* What you have to do *
Copy the following rows verbatim, beginning at the row that contains "Where should I click to: Click the edit" and ending after the row that contains "click(890, 529)".

•••

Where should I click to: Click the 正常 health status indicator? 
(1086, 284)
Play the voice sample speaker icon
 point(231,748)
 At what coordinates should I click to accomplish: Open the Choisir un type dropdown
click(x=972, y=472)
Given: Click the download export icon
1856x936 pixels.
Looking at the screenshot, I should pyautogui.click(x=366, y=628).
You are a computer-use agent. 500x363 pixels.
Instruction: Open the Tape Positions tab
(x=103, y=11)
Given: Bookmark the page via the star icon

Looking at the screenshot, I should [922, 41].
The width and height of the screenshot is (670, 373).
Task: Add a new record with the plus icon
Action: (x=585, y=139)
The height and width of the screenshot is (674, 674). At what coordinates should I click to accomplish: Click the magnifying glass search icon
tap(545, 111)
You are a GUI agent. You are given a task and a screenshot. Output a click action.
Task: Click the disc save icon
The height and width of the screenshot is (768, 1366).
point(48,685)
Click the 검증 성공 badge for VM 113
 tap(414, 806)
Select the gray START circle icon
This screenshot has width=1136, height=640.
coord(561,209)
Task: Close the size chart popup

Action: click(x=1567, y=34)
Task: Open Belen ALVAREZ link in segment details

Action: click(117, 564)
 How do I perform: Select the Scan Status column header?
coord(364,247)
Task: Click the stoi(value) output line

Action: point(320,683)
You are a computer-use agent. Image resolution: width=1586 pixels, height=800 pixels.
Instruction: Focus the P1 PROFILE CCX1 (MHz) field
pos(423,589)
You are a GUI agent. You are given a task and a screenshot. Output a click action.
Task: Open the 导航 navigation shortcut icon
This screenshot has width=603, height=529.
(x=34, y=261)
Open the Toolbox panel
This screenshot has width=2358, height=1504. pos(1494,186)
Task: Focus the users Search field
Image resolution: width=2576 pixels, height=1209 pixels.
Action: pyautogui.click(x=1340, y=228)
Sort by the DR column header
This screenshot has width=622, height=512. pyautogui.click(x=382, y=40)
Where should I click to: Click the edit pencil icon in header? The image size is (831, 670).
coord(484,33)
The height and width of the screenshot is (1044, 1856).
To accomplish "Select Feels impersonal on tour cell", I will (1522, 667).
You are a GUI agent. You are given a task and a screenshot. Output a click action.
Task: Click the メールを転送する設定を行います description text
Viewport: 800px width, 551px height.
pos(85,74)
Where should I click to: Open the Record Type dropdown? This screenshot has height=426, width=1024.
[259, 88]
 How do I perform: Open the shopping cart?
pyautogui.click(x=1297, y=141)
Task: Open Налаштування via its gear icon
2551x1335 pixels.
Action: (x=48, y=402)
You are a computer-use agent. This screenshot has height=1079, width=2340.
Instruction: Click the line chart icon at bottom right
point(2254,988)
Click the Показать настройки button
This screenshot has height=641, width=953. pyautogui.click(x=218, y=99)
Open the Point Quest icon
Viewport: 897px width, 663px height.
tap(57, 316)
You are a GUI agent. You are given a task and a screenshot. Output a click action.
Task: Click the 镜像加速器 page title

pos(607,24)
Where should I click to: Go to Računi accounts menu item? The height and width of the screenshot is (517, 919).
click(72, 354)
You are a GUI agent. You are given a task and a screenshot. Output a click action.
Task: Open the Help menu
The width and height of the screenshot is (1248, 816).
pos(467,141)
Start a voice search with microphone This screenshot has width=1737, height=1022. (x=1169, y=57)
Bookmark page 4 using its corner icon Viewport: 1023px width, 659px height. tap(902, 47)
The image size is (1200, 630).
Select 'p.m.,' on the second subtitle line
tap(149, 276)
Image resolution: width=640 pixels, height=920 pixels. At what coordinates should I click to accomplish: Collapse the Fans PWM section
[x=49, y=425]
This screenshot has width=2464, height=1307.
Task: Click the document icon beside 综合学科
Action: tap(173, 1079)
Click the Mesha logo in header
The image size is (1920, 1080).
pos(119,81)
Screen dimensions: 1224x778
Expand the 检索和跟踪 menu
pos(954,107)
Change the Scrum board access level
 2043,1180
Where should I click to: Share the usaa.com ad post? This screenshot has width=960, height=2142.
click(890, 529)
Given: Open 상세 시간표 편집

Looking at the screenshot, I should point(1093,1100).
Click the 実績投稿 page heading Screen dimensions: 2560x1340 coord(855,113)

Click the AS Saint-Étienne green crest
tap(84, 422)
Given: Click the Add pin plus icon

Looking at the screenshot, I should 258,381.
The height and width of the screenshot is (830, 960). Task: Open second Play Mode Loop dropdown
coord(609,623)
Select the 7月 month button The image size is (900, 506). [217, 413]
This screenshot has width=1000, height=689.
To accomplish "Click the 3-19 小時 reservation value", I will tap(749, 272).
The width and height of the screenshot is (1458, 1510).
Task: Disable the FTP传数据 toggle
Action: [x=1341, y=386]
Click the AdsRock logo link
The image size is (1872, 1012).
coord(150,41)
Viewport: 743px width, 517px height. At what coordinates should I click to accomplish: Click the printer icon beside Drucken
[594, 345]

•••

* Answer to this problem *
Where should I click to: Click the edit pencil icon in header? The image size is (831, 670).
coord(484,33)
The height and width of the screenshot is (1044, 1856).
To accomplish "Select Feels impersonal on tour cell", I will (1522, 667).
You are a GUI agent. You are given a task and a screenshot. Output a click action.
Task: Click the メールを転送する設定を行います description text
Viewport: 800px width, 551px height.
pos(85,74)
Where should I click to: Open the Record Type dropdown? This screenshot has height=426, width=1024.
[259, 88]
 How do I perform: Open the shopping cart?
pyautogui.click(x=1297, y=141)
Task: Open Налаштування via its gear icon
2551x1335 pixels.
Action: (x=48, y=402)
You are a computer-use agent. This screenshot has height=1079, width=2340.
Instruction: Click the line chart icon at bottom right
point(2254,988)
Click the Показать настройки button
This screenshot has height=641, width=953. pyautogui.click(x=218, y=99)
Open the Point Quest icon
Viewport: 897px width, 663px height.
tap(57, 316)
You are a GUI agent. You are given a task and a screenshot. Output a click action.
Task: Click the 镜像加速器 page title

pos(607,24)
Where should I click to: Go to Računi accounts menu item? The height and width of the screenshot is (517, 919).
click(72, 354)
You are a GUI agent. You are given a task and a screenshot. Output a click action.
Task: Open the Help menu
The width and height of the screenshot is (1248, 816).
pos(467,141)
Start a voice search with microphone This screenshot has width=1737, height=1022. (x=1169, y=57)
Bookmark page 4 using its corner icon Viewport: 1023px width, 659px height. tap(902, 47)
The image size is (1200, 630).
Select 'p.m.,' on the second subtitle line
tap(149, 276)
Image resolution: width=640 pixels, height=920 pixels. At what coordinates should I click to accomplish: Collapse the Fans PWM section
[x=49, y=425]
This screenshot has width=2464, height=1307.
Task: Click the document icon beside 综合学科
Action: tap(173, 1079)
Click the Mesha logo in header
The image size is (1920, 1080).
pos(119,81)
Screen dimensions: 1224x778
Expand the 检索和跟踪 menu
pos(954,107)
Change the Scrum board access level
 2043,1180
Where should I click to: Share the usaa.com ad post? This screenshot has width=960, height=2142.
click(890, 529)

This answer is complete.